O QUE SE PEDE
No trecho sobre psicanálise, qual é o objetivo da nova fase de vida que começa em 2024?

TRECHO DA PÁGINA
§
Passei a ser um filho que abraçava mais, um namorado que beijava mais, um ser humano capaz de entregar mais o afeto que sempre sentia dentro de mim mas que por vezes ficava contido ao verbo ou em atitudes que o demonstravam através da matéria. Mas o toque é fundamental. Ele une. E a psicanálise fez isso por mim. Não sei bem como e nem porquê.
O processo psicanalítico te desfralda, te despe, te proporciona autoconhecimento mas, acima de tudo, parece te redimir de alguma forma. Em que pese os que não acreditam nesse caminho, nos detratores, nos cientificistas, ninguém é detentor das verdades existenciais. Posso garantir que mesmo sendo uma constatação empírica, a terapia me socorreu.
Agora, em 2024, começo uma nova fase de minha vida cujo o objetivo é uma formação com o fito de clinicar. Começo os estudos já com alguma bagagem oriunda de muita leitura obtida por amor ao tema, com o fato de ter feito psicanálise por alguns anos, e também com o retorno à terapia. O curso direcionado e com plano de aplicação profissional me traz uma enorme alegria e alento imediato, vez que é algo de que sempre gostei. E então tudo fica mais fácil.
Em determinado momento de minha adolescência uma pessoa muito importante para mim me disse que deveria optar pelo dinheiro e assim o fiz. E ela errou. Ao contrário do entendimento mais vagabundo e popular, nunca fui feliz através dele. Acumulei coisas das quais nunca precisei e demorei muito a entender, até pelo ecossistema onde acabei por viver, que a matéria jamais nos satisfará. Pode nos trazer conforto e uma falsa ilusão de contentamento e segurança, mas que se desfará na primeira perda significativa em sua vida. Caixão não tem gaveta.
§
O MATERIAL

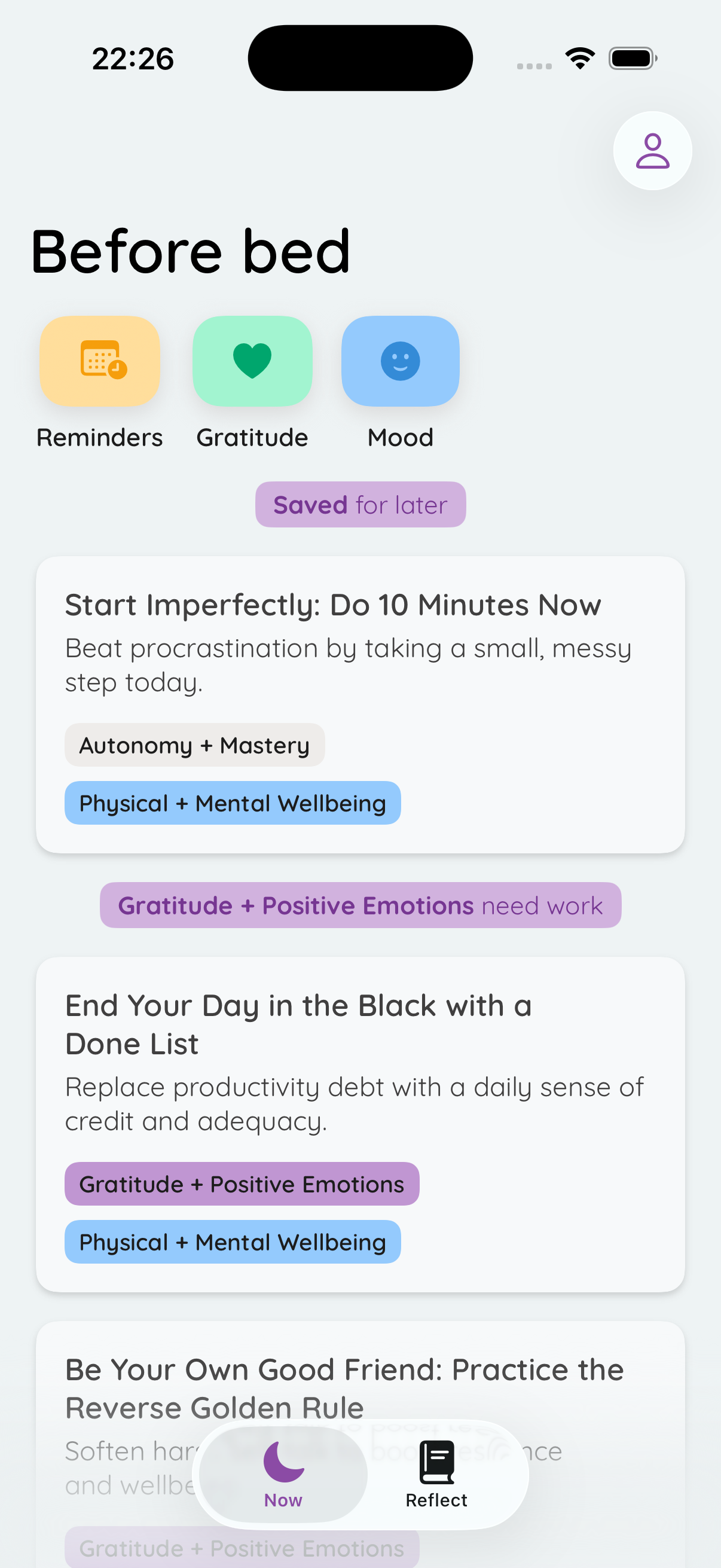Tap the Reminders calendar icon
Viewport: 721px width, 1568px height.
[x=100, y=361]
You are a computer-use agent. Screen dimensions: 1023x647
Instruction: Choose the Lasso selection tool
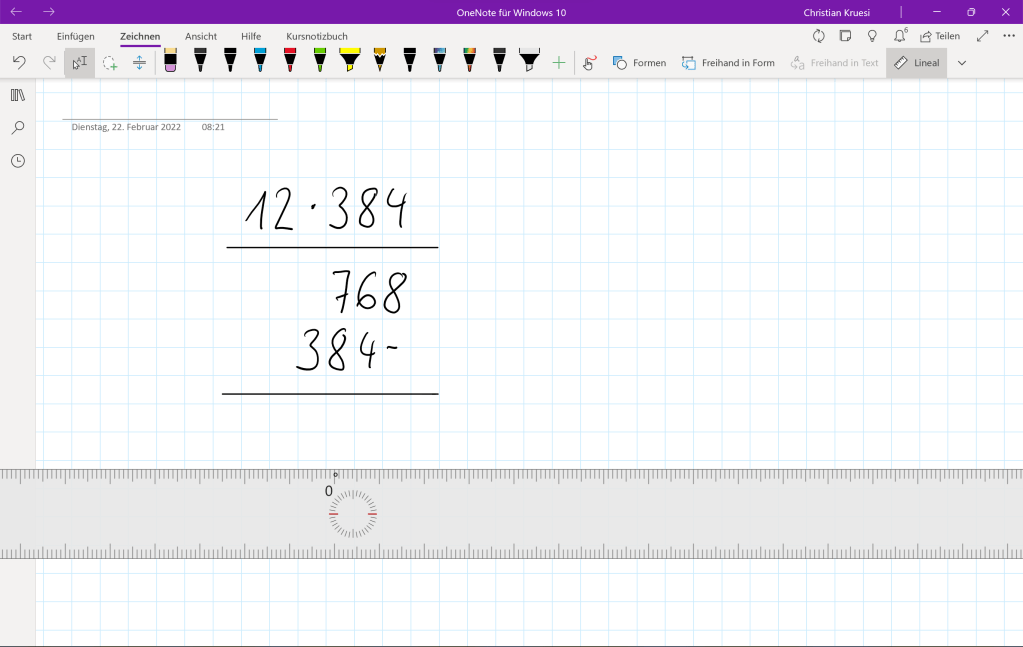pos(110,63)
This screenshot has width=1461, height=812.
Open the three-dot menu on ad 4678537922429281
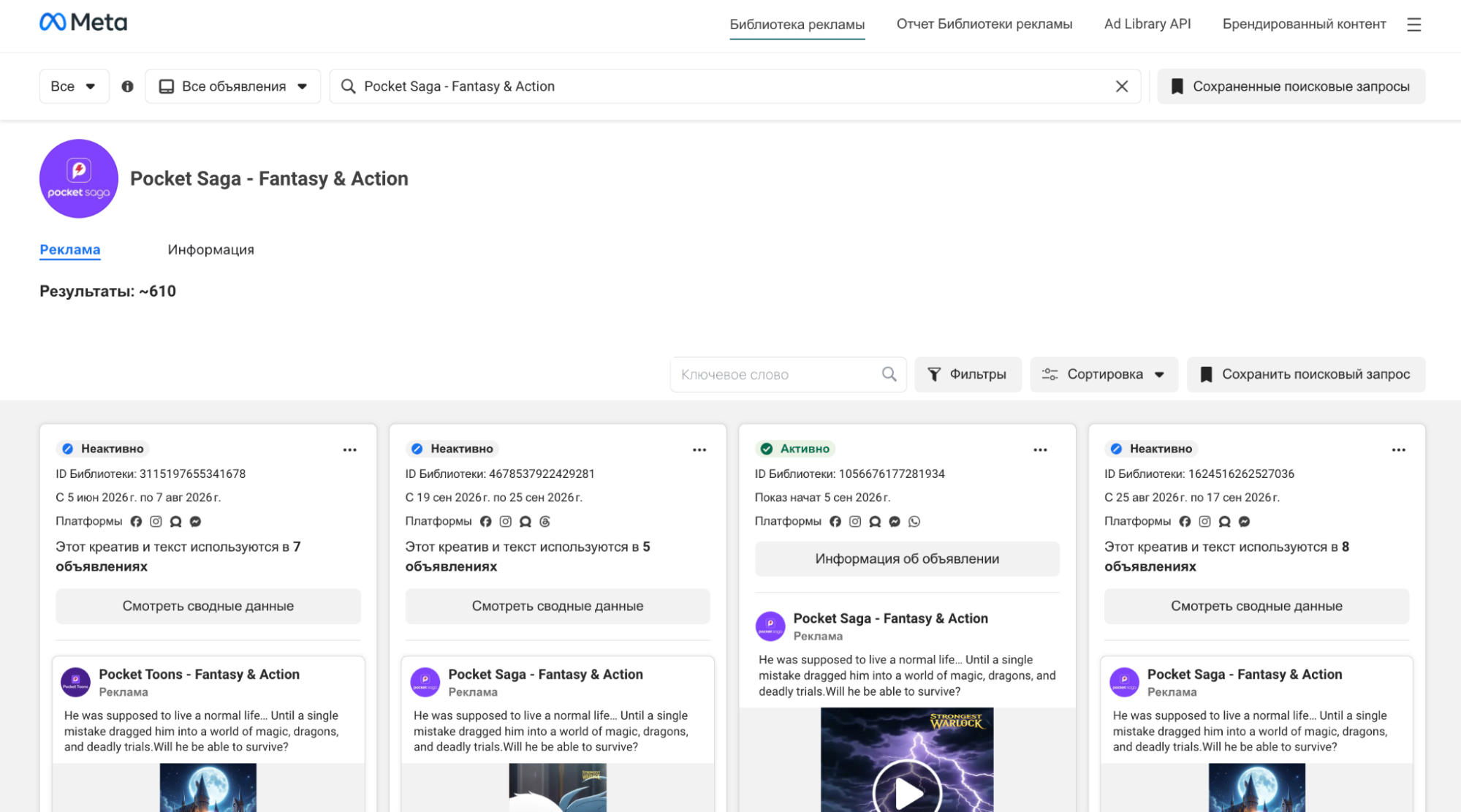(699, 449)
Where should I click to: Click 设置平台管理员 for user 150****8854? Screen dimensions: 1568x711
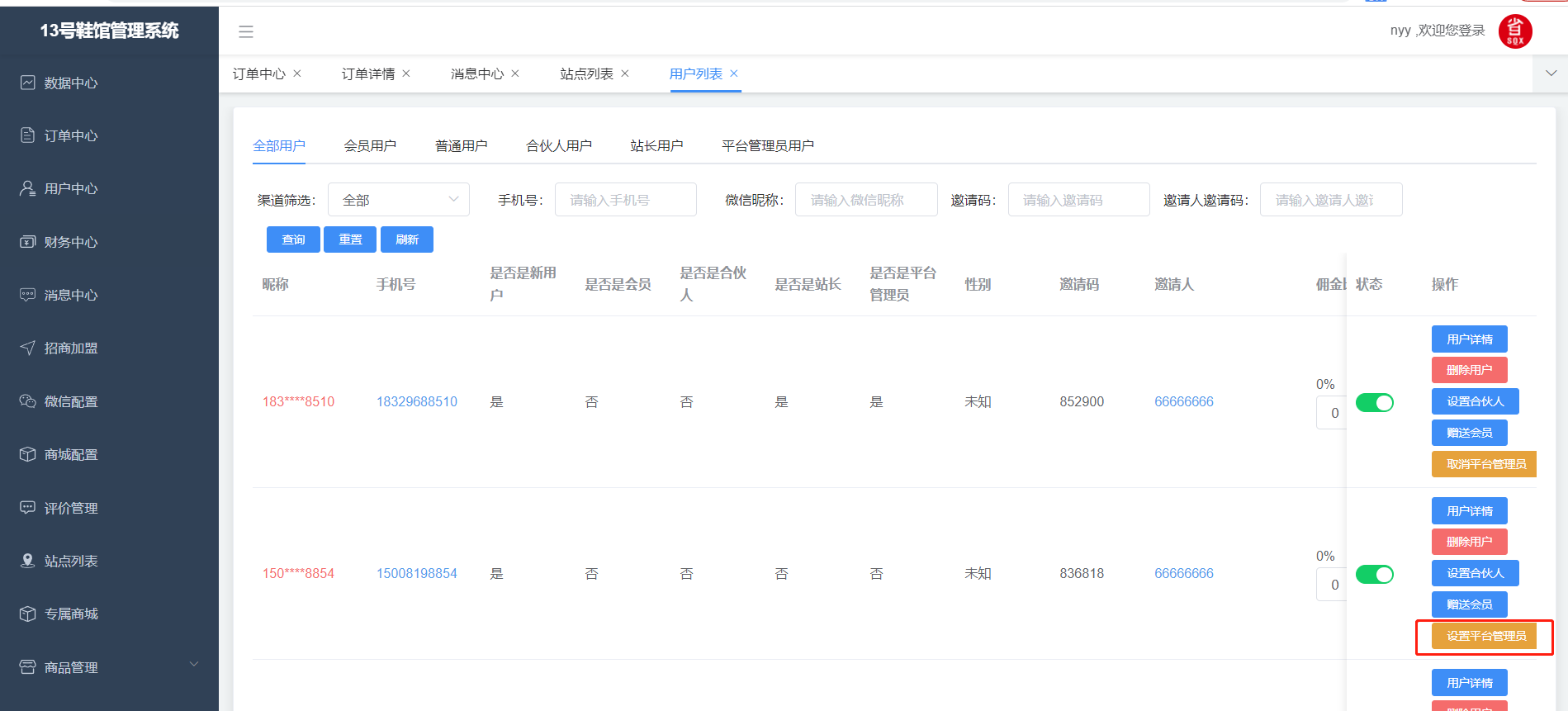tap(1485, 636)
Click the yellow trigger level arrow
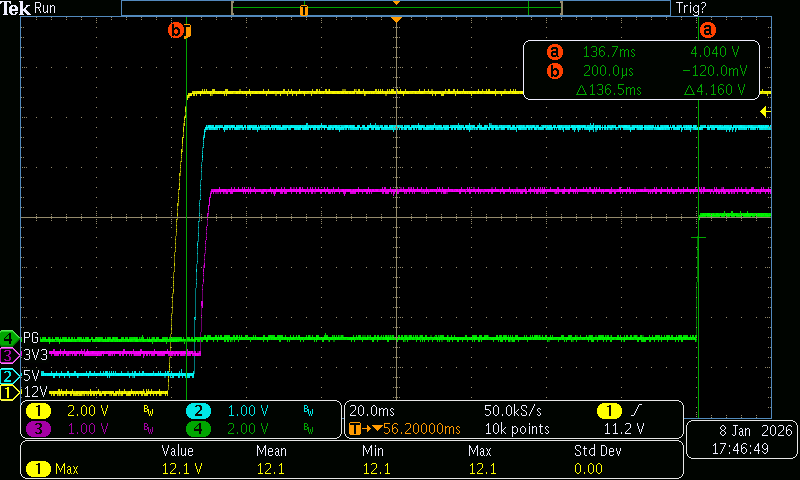This screenshot has width=800, height=480. coord(766,111)
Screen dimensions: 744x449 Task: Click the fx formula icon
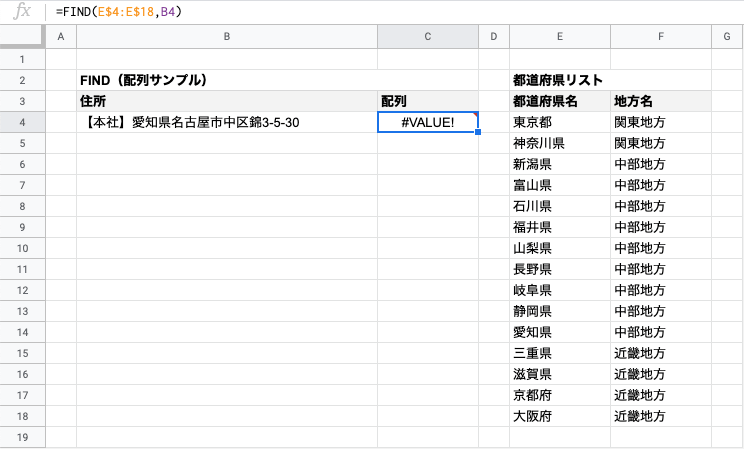22,12
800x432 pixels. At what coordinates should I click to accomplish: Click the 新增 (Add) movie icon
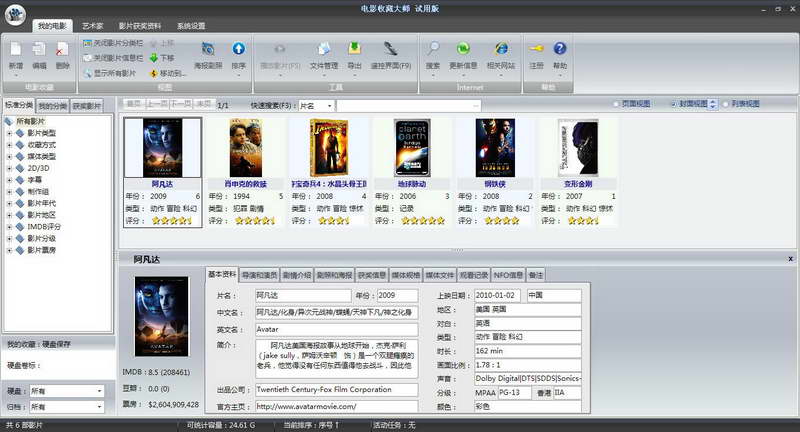16,50
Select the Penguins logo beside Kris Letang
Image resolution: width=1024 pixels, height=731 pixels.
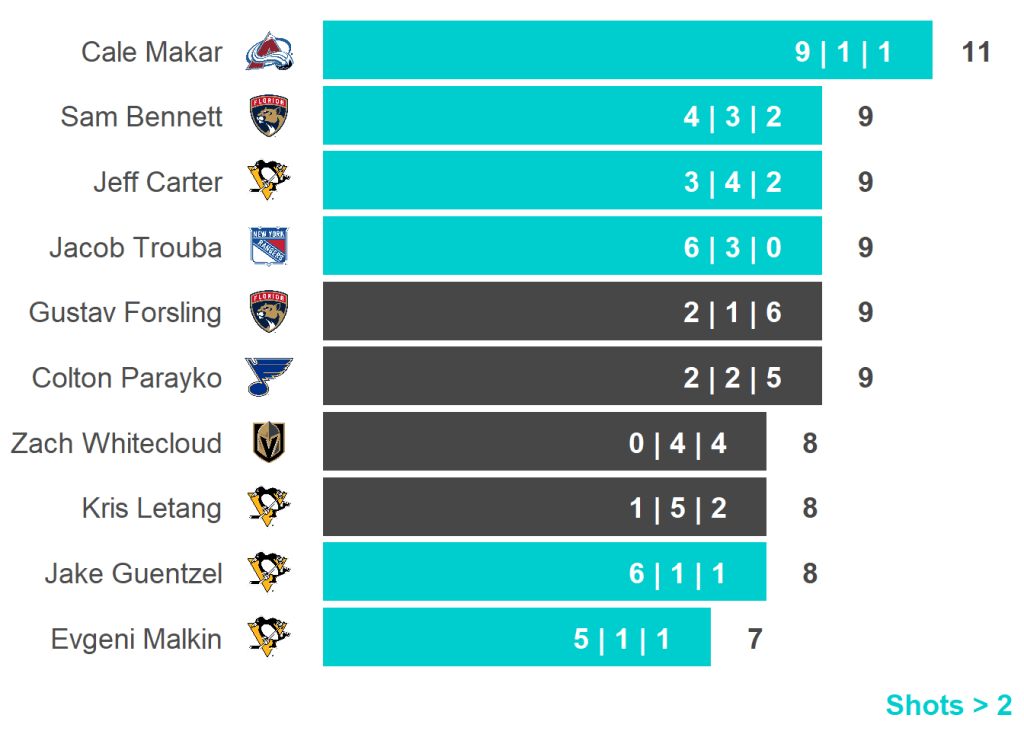pos(269,507)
§
SOLUÇÃO DA TAREFA
Uma formação com o fito de clinicar.